こういった転向を見ると、ハリウッド映画でもかつての単純な成り上がりが受けなくなってきているのかな、などと思う。【A面】犬にかぶらせろ!: トム・クルーズ映画から学ぶ中二病患者のハローワーク【A面】犬にかぶらせろ!: トム・クルーズ映画から学ぶ中二病患者のハローワーク


どうやら、ロバートソン氏の指摘に見られるような変化が起きていると見ていいのではないか。



現実にあわせた制度設計が必須


クリエイティビティが重視されてきているということについては、私自身何度か取り上げたように、ダニエル・ピンク氏*8やリチャード・フロリダ氏*9等の最近の著作でも繰り返し語られてきたことであり、中国やインド等の新興国の台頭で、単純労働が国外流出し、自国ではクリエイティブ/イノベーティブであることを重視せざるを得ないという点では、先進国共通の問題ということなのだろう。

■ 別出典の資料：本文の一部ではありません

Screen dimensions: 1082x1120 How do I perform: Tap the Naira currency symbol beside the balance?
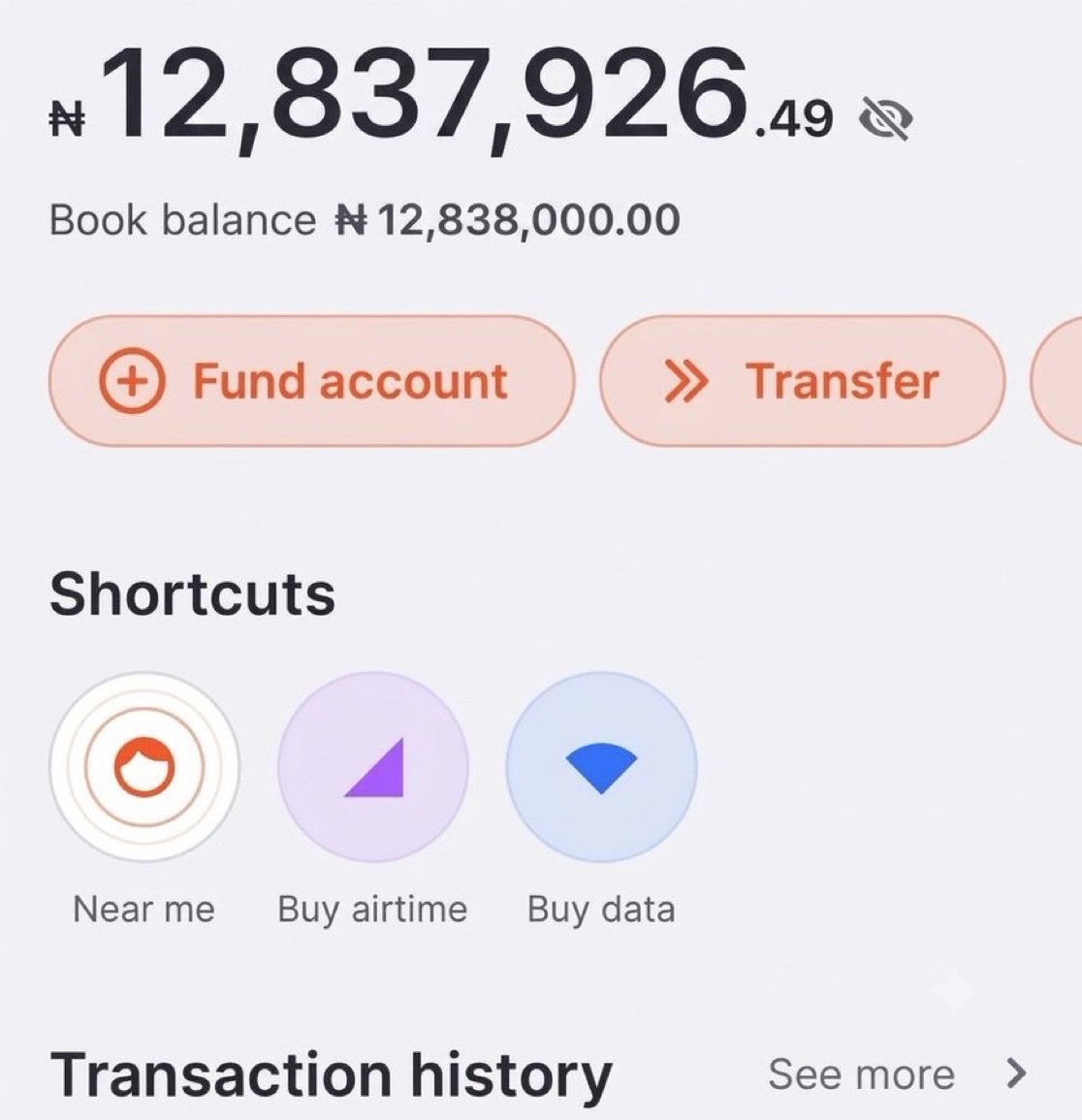(67, 119)
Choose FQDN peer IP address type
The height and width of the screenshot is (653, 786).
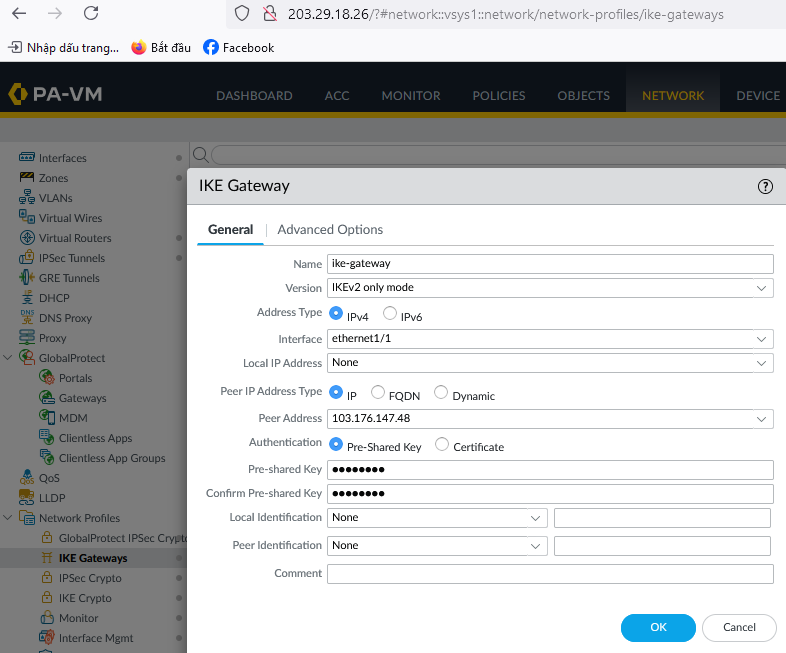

このような価値を体言する人達を重視することを前提に、社会のインフラや会社を整備していくことを時代が求めていると思うのだが、特に日本の場合、中高齢層を中心に、まだ旧来の価値意識の枠外が見えていない人も多く、若年層の意識とのギャップは大きい。その典型的な現れが、『泥のように10年働け』との訓示が若年層に反発と失笑を招いた経営者であろう。原価低減/経費カットほど恐ろしいことはない - 風観羽 情報空間を羽のように舞い本質を観る そういう意味では、若年層のほうが敏感に新しい環境に反応していることが見てとれるのだから、中高齢層もこのマインドを大事に育てていくことにもっと意識的になる必要がありそうだ。